L’altro mantenne la presa forte deciso a non mollare.
“Ma chi cazzo sei?”
“Non è importante il mio nome!”
Nonostante la brama per quell’abito Hitch non riusciva a strapparglielo dalle mani. Tirava sempre di più, ma quello non cedeva. Dunque cedette il vestito: con un sonoro strappo si aprì in due pezzi, gettando Hitch contro un paio di manichini.
L’uomo guardò il pezzo di stoffa tra le sue mani, spaventato: “Ma che pazza sei?” chiese a nessuno in particolare, gettò la stoffa a terra e corse verso l’uscita.
Hitch, invece, non aveva la forza di muoversi. Aveva fallito. L’abito tanto agognato, di quell’irresistibile viola era andato, perduto, caduto in azione contro un malvagio strappatore di bei vestiti alla moda. Un vero mostro. Tentò di dire qualcosa, di rialzarsi, ma era troppo dipserata.
 
In questo stato la ritrovò Annie, dopo parecchio tempo che aveva passato a cercare l’uscita, vagando in quel mare di stoffa.
“Per le Mura, la cazzo di uscita” disse con un’espressione stanca. Poi notò la compagna. “Che ti è successo?”
Hitch volse gli occhi umidi verso di lei, con uno sguardo vuoto: “E’ finita. Ho perso ciò che volevo. Ho tradito tutto ciò per cui ho vissuto. Non mi resta che l’agonia.”
“Significa che diventerai un buon militare?”
“Cazzo, no” e si alzò. “Se questa è l’alternativa, preferisco vivere.”
 
Dopo essere uscite, ed aver finto con un commesso di non sapere nulla riguardo a quell’abito viola strappato in due pezzi, le due ragazze notarono di aver passato nei sotterranei l’intera giornata, e che si stava facendo scuro. Decisero di tornare nella loro stanza all’accademia, anche perché erano molto stanche.
Annie si buttò sul suo letto, sgranchendosi e disse: “Oggi ho visto troppo per una giornata sola. Almeno ho trovato dei buoni guanti.”
L’altra ragazza si mise sotto le coperte e si coprì la testa: “Non ho voglia di parlarne.”
Passarono qualche minuto così, per i fatti loro in silenzio. Accadeva molto spesso tra loro due, non avevano mai molto da dirsi. In effetti, si rese conto Annie, oggi era stata la prima volta che avevano passato del tempo assieme senza essere costrette e divertendosi. Beh, circa, pensò guardando come si era ridotta Hitch.

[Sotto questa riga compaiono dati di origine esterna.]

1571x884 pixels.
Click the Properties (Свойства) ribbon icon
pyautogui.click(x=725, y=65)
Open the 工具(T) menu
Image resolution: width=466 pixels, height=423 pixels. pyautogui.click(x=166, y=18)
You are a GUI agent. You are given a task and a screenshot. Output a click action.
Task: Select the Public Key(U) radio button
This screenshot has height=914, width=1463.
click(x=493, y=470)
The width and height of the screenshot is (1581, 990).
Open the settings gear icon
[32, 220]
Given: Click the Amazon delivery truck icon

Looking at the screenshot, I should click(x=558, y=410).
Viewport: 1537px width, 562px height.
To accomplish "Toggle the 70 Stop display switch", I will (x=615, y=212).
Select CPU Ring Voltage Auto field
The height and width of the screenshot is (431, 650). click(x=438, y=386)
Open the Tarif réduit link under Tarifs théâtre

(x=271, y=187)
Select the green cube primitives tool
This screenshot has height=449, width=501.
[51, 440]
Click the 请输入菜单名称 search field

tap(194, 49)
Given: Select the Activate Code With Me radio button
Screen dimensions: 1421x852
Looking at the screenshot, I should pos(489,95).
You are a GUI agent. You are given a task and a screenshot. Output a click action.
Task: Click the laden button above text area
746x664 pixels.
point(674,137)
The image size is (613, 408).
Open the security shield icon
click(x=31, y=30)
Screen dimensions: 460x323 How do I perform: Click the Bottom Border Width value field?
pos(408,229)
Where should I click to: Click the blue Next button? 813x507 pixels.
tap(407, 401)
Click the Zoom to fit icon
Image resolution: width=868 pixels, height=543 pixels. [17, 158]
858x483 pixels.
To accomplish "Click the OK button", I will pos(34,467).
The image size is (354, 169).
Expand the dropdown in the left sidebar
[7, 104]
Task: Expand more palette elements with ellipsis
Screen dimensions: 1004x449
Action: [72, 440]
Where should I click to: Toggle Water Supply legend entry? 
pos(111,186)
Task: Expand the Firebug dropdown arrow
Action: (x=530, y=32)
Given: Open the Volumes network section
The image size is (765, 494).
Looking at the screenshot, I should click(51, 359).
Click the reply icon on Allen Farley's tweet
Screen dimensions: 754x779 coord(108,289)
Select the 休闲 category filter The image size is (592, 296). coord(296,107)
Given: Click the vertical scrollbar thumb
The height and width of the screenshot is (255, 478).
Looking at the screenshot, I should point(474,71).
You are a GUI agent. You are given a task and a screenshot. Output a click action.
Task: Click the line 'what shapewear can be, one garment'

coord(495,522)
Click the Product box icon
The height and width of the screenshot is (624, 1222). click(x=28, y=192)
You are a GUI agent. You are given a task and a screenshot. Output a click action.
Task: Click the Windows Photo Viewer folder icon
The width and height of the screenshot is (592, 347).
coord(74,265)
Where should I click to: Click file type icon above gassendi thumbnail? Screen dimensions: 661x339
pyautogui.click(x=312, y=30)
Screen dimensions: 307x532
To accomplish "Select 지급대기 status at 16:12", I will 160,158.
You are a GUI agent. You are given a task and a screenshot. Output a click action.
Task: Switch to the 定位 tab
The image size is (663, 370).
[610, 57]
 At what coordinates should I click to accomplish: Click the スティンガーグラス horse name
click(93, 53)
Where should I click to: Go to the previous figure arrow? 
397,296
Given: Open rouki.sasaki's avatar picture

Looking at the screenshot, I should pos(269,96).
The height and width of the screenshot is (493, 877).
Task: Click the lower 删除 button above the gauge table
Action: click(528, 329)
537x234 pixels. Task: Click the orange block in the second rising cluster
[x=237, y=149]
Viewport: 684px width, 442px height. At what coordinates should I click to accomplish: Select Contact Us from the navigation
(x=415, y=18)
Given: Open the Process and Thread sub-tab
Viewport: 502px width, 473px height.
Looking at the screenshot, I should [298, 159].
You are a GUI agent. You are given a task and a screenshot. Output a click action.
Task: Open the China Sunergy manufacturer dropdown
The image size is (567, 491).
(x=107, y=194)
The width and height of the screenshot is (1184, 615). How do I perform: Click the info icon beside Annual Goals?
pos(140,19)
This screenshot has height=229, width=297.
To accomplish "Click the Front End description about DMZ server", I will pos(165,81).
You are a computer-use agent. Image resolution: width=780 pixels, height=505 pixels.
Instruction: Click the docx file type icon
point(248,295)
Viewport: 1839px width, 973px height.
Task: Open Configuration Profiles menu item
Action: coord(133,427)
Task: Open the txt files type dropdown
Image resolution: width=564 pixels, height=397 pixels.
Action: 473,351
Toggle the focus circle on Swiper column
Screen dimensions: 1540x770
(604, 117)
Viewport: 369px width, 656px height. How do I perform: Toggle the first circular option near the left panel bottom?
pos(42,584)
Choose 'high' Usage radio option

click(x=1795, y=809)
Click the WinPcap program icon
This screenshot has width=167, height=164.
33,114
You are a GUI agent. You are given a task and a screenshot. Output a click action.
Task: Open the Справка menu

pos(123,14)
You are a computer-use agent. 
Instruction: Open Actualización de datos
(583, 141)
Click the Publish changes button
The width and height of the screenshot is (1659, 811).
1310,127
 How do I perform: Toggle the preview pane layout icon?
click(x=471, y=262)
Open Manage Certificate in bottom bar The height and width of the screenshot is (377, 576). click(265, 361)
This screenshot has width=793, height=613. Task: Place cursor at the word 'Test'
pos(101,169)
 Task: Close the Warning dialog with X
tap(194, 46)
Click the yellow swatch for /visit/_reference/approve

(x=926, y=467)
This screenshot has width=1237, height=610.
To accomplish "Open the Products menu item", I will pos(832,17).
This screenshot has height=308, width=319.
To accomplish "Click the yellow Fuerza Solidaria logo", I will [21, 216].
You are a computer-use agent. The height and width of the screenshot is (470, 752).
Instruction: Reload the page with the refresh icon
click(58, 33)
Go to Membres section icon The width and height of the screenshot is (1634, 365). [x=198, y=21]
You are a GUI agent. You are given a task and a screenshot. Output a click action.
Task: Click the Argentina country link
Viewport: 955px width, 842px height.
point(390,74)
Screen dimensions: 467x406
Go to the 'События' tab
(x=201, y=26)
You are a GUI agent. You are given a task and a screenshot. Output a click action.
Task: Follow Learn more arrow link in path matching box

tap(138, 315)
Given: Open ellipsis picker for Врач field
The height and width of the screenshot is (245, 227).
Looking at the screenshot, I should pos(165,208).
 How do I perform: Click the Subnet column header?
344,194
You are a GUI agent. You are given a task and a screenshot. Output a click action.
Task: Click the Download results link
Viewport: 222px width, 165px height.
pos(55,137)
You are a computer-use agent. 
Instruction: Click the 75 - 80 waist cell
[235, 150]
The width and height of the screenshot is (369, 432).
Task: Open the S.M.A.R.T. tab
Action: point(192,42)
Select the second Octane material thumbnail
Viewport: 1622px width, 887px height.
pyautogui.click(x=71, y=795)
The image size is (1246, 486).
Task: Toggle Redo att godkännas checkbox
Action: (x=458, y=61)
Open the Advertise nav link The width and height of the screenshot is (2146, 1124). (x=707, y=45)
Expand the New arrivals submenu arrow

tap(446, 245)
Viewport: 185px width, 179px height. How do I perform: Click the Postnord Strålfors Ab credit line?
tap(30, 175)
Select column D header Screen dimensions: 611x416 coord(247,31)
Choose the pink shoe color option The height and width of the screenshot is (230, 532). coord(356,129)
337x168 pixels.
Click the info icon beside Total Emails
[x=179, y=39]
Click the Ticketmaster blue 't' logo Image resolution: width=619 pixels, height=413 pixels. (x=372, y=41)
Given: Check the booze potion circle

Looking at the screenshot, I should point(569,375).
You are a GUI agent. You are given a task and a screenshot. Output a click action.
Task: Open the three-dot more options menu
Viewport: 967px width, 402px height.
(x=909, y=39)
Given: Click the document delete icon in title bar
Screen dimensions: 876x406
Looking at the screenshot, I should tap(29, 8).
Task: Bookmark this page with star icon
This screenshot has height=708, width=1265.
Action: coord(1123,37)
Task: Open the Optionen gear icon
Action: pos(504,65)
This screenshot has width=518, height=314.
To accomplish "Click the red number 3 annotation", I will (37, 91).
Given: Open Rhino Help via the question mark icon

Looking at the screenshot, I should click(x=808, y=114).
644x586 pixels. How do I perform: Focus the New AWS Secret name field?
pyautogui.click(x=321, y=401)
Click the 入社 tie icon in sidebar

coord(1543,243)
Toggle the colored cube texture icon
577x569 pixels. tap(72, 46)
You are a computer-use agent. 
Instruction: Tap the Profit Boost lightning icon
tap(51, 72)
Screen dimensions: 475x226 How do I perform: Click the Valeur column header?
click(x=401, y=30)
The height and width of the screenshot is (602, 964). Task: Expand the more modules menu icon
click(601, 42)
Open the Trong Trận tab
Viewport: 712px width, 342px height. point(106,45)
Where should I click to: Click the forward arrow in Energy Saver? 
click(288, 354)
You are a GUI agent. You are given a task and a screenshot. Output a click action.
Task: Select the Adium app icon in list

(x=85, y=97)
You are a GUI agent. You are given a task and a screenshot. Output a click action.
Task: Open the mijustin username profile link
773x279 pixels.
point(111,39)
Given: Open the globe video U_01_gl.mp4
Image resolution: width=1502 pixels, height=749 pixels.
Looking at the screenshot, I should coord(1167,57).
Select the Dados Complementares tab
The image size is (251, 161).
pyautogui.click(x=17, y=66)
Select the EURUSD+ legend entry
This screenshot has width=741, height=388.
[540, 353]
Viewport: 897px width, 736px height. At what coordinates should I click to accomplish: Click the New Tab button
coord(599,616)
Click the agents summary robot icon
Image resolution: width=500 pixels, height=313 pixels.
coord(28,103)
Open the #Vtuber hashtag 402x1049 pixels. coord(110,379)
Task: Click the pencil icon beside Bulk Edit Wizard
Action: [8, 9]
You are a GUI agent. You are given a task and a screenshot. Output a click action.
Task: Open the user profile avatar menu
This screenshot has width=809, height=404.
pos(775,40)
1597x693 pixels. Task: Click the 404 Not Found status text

“Sai, oggi non è stato male, per essere stato del tempo passato con te.”
Hitch si scoprì e disse: “Anche tu non sei stata male, non come al solito. Certo, sei ancora incredibilmente pesante.”
Annie la guardò male.
“Ma sei stata meglio del solito.”
“Già, anche tu.”
Silenzio.
“Quindi…” si chiese Hitch “forse dovremmo farlo più spesso?”
“Già, non sei solo la rompicoglioni che ho sempre pensato. Forse dovremmo passare più tempo insieme?”
“Diventare amiche?” chiese esitante Hitch.
“… Cazzo, no” dissero entrambe, e si misero a dormire.